Who Killed My Father at the Young Vic

“Who Killed My Father” at the Young Vic

One area of director Ivo van Hove’s considerable expertise is monologues. As with a former fantastic production, Song From Far Away, close work with a single performer and an intense script can yield powerful results. This show, starring Hans Kesting, shares potent subjects and fantastic acting that deserves acclaim.

Adapted by van Hove from the book by Édouard Louis, Kesting takes the author’s voice as well as depicting his parents. Growing up gay in rural France, dealing with his father’s homophobia and violence, are exposed in harrowing detail. These sections have undoubted force.

Yet the title tells us this is a work about a father as much as a son.  It’s a memoir and a political lecture. How the father is a victim of violence himself – by the ruling classes – is Louis’ concern. Along with the repercussions on both men in the past and present. How the personal and the political imbricate is the point laboured. But I’m not sure it works here. And it’s not because Louis is incorrect. The source material (and Returning to Rheims by Didier Eribon which covers similar ground, if you’re looking for further recommendations) is worth reading. The problem lies with the adaptation.

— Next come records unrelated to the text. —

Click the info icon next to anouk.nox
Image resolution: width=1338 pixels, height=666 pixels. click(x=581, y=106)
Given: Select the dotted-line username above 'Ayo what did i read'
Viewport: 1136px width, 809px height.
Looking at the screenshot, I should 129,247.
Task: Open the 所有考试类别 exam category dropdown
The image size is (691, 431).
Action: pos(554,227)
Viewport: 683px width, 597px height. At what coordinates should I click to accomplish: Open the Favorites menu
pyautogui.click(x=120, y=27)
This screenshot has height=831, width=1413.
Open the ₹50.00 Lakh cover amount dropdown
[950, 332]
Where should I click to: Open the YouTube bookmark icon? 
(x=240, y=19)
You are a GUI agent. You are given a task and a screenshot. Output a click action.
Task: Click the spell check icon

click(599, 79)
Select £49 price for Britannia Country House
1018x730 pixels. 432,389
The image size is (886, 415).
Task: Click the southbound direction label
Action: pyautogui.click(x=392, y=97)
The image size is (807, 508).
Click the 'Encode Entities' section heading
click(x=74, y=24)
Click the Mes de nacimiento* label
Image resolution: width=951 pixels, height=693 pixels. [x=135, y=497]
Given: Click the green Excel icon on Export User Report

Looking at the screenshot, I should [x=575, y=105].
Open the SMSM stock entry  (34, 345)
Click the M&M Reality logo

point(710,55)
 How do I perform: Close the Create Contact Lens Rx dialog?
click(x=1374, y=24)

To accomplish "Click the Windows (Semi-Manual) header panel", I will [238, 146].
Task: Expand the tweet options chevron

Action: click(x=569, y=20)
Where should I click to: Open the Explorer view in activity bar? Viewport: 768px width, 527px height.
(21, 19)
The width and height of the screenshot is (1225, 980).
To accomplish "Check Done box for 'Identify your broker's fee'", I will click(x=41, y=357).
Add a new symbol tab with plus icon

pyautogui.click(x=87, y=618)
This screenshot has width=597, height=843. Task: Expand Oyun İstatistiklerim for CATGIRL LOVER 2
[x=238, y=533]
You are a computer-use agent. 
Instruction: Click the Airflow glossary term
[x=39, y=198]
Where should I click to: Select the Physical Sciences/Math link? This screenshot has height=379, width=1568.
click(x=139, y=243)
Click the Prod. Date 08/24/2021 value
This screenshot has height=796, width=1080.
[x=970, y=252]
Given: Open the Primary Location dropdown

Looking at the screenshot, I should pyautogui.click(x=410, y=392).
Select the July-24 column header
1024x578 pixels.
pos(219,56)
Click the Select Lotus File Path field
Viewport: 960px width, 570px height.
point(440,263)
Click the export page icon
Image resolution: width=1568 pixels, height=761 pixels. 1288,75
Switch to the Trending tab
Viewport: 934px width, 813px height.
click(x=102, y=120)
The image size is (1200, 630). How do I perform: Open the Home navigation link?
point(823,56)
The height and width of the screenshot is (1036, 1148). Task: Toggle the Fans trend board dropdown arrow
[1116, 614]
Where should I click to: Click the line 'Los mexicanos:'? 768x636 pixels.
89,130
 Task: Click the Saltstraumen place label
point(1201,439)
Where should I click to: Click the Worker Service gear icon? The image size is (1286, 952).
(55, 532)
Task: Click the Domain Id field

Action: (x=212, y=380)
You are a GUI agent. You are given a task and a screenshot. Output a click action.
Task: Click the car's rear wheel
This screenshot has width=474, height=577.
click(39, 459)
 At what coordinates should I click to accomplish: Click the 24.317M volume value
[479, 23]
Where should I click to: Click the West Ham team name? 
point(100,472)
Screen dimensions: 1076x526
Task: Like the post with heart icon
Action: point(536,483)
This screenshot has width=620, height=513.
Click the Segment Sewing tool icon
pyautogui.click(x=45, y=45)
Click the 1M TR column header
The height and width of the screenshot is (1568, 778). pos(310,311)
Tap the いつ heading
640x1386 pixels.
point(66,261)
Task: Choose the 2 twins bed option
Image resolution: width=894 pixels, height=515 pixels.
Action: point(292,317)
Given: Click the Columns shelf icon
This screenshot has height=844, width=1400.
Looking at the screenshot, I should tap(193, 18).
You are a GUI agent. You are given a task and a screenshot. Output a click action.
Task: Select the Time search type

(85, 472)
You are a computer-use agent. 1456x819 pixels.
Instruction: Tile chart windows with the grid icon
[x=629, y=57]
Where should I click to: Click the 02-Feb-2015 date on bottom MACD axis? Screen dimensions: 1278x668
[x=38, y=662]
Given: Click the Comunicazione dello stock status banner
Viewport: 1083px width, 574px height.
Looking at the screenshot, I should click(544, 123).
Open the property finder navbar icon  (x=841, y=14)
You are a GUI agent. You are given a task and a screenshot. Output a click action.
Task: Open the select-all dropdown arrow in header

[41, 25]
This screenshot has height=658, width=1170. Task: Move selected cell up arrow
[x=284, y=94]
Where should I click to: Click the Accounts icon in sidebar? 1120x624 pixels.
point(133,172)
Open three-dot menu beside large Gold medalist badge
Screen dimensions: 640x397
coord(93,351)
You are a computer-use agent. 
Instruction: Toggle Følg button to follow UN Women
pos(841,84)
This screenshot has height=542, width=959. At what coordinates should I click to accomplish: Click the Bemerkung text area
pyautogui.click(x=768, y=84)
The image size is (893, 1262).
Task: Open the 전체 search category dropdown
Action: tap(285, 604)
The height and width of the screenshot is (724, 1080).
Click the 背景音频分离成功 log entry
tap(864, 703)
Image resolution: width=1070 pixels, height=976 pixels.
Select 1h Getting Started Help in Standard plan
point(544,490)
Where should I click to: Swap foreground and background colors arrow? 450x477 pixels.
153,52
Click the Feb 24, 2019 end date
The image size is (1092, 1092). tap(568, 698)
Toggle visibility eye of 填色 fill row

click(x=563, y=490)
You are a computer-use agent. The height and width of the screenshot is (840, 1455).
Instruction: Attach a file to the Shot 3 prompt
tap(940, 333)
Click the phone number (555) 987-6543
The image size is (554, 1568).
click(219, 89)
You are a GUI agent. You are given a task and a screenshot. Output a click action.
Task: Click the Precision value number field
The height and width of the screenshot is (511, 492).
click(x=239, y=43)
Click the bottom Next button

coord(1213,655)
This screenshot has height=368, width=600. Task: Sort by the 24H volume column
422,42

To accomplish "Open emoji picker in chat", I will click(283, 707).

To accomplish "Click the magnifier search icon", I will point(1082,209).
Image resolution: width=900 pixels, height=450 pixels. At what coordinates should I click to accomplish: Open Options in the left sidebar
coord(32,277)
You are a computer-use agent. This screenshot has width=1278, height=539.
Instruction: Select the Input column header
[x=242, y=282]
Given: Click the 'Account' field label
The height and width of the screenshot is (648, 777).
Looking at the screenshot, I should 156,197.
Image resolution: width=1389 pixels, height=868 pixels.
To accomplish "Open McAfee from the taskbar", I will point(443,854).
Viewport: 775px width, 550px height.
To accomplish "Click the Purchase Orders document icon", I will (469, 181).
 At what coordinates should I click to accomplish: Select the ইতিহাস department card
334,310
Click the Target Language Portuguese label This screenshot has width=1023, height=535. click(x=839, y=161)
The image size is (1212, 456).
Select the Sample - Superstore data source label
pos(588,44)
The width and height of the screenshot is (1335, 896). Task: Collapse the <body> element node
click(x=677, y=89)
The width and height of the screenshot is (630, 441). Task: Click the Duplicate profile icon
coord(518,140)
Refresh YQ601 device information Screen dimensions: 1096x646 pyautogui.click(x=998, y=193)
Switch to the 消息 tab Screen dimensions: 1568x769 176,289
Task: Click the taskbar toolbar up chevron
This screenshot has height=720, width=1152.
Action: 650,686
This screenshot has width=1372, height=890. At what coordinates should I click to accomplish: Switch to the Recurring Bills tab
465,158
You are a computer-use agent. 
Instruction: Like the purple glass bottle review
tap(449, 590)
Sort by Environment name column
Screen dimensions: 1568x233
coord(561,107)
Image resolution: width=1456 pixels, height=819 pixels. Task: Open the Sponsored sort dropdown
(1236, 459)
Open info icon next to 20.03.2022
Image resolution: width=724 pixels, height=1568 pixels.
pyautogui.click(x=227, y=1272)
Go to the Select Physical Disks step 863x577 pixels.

The “negative existence” of the father’s life arrives too late. It’s understandable that the author discovered this as an adult. But for the audience, there’s a lot of Louis – and the trauma around a childhood performance of a pop song – to get through first. Dramatically, the impact of life limitations on his father feels rushed. The theatricality of the show is aided by Jan Versweyveld’s sound and lighting design. But van Hove’s adaptation sells his source material short and given the director’s track record, that disappoints.